--- start ---

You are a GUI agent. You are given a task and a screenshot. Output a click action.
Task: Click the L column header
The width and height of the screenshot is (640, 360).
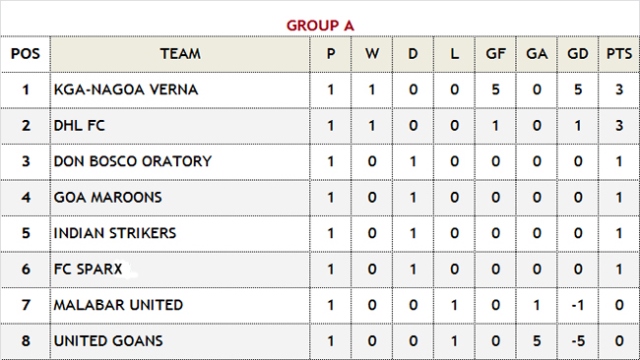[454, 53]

--- end ---
--- start ---

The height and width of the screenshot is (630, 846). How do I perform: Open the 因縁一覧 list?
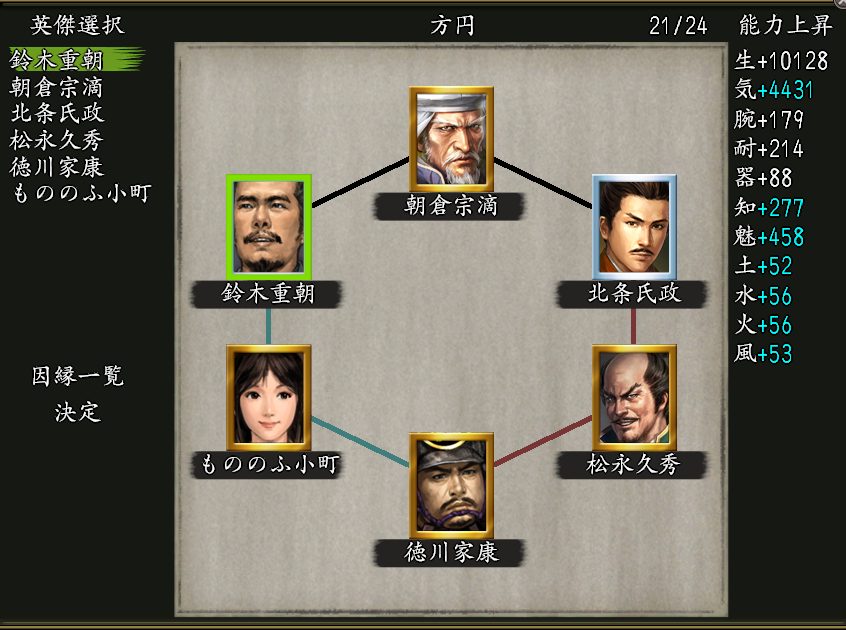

--- end ---

Pull out each line of the records that contains the word "width".

The width and height of the screenshot is (640, 360).
The height and width of the screenshot is (630, 846). How do I perform: Open the 因縁一覧 list?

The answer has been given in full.